Sheraton replied that she has checks to prove that she had indeed visited Dish of Salt three times (once with Times Managing Editor Seymour Topping). As for its claim to be "an authentic and elegant Cantonese restaurant," she added: "It was just plain dreadful and very expensive. If you found that kind of Chinese food in a Las Vegas nightclub, you'd say, 'Well, for a Las Vegas nightclub, this is what I would expect.' I have had better chow mein at the Copacabana in the '40s." Mimi was also "very seriously thinking" of talking to her lawyers.
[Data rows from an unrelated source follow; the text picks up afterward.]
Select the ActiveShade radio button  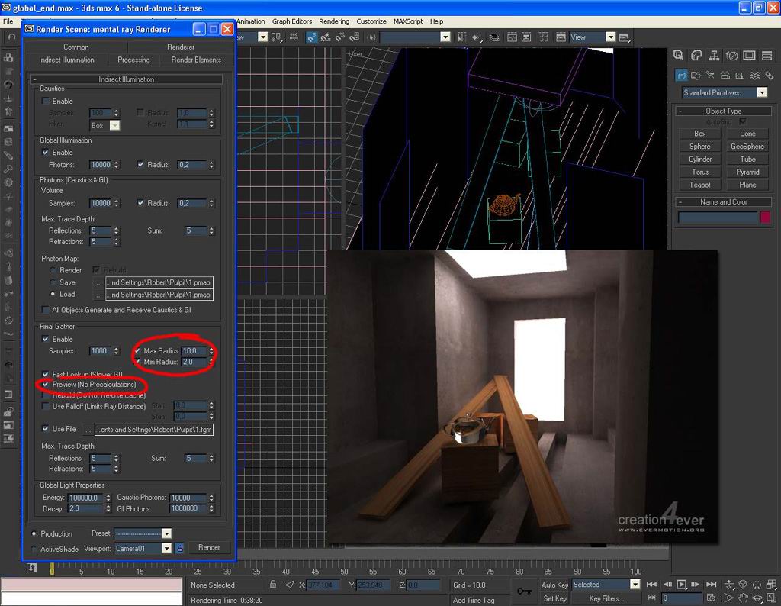point(34,549)
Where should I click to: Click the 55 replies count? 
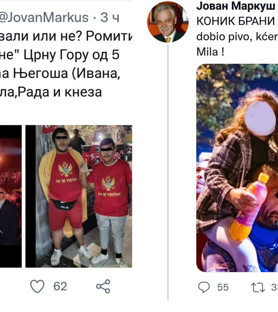[x=223, y=287]
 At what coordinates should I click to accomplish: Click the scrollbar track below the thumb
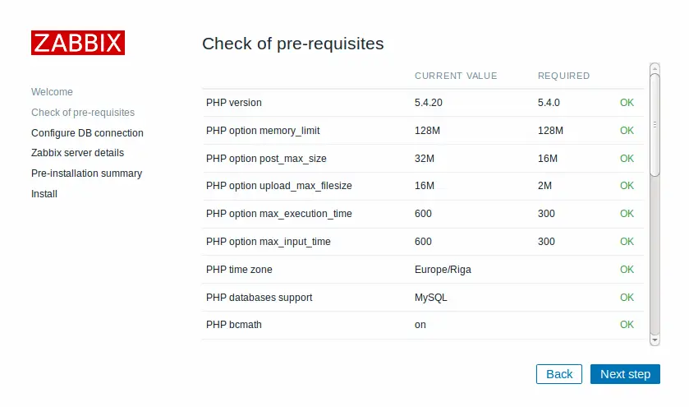655,255
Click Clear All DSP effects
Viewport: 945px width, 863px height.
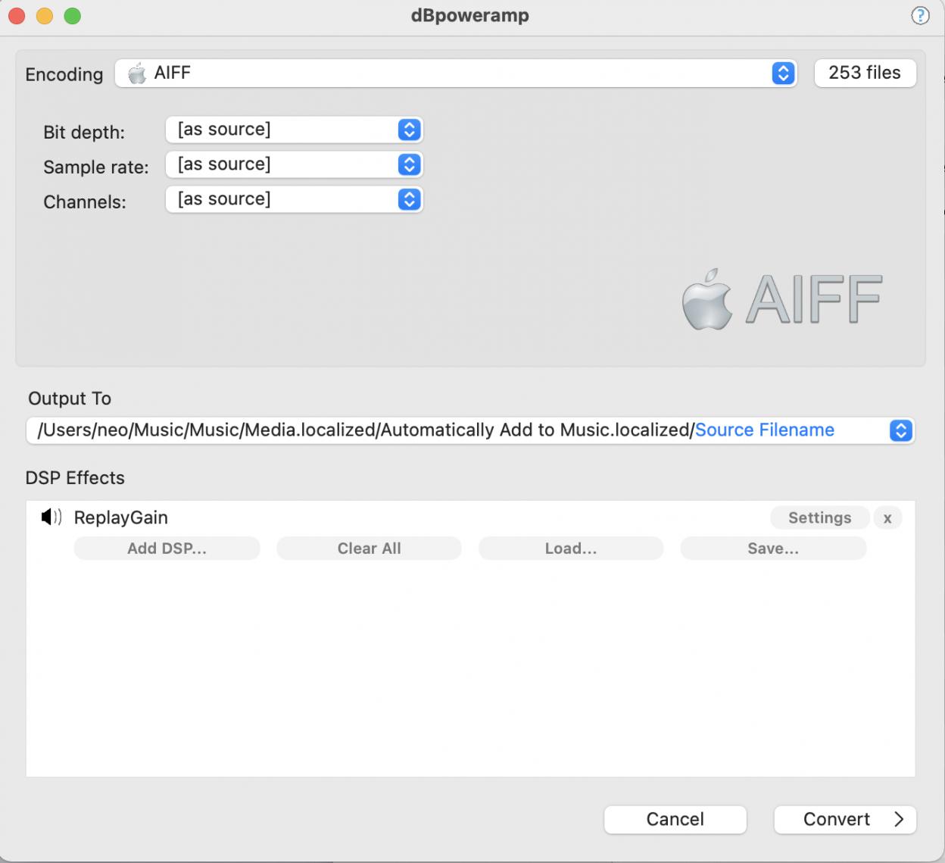(369, 549)
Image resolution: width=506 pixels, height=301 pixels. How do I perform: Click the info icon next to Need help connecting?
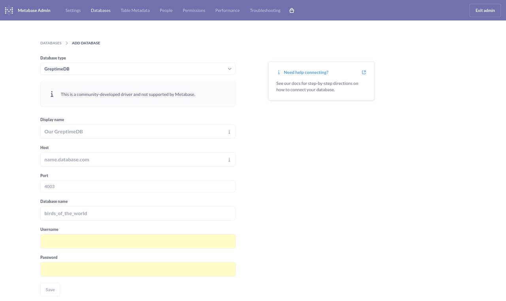[x=279, y=72]
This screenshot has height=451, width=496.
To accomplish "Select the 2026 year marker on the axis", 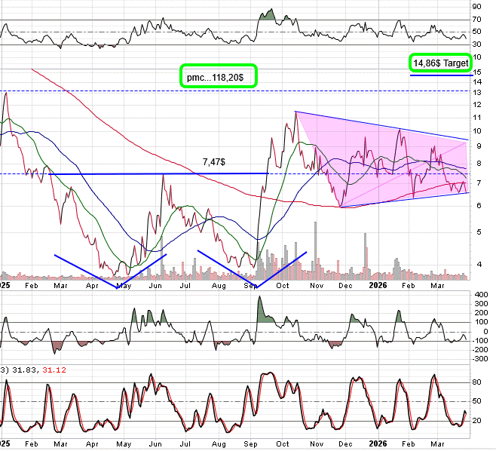I will [378, 287].
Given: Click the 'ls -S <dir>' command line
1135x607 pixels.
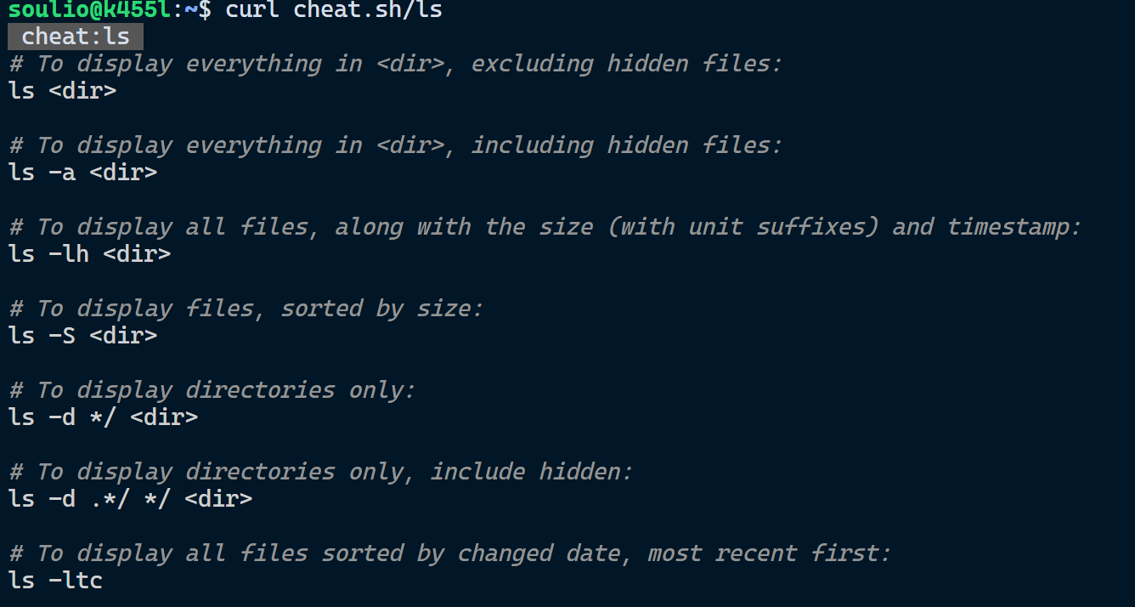Looking at the screenshot, I should click(x=83, y=336).
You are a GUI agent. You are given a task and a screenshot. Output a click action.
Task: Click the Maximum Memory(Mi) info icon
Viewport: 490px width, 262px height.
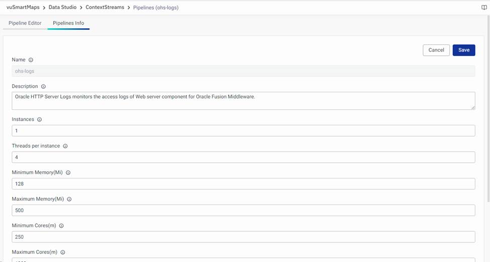69,199
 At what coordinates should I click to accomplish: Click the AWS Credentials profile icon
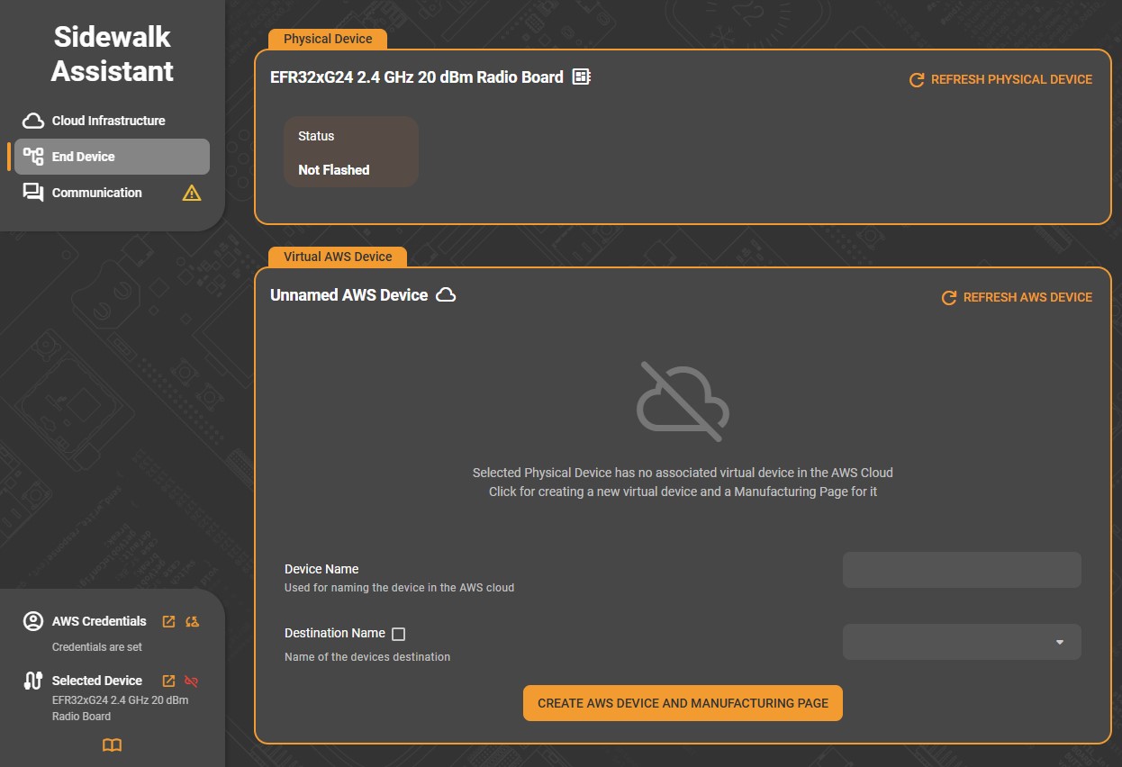point(33,621)
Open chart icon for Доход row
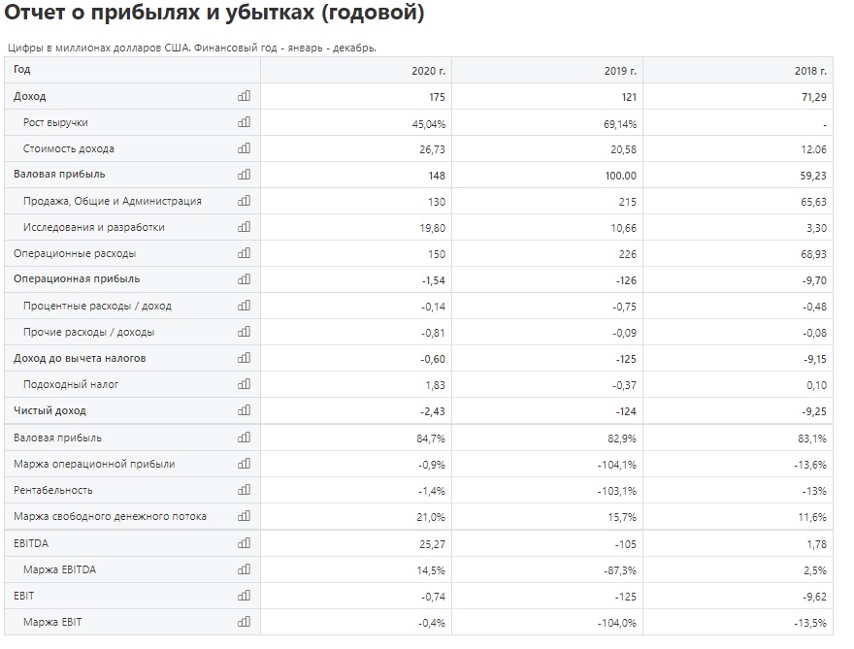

A tempest in a chrysanthemum teacup? Not entirely. Critics of Critic Sheraton object that on occasion she is unnecessarily vitriolic. Says one noted food writer: "She writes laundry lists, not reviews. Mimi is far more concerned with whether a restaurant serves the third or fourth best kidneys in town than whether it is a pleasant place to visit where the reservations are honored, the hot food served hot and the cold food cold, and the people know how to smile." Be that as it may, the brouhaha may be worth more than three stars for Dish of Salt. After a dropoff of more than 30% in business as a result of Sheraton's review, the restaurant has been logging dozens of calls from people who are sympathetic to the place or merely curious about its cuisine.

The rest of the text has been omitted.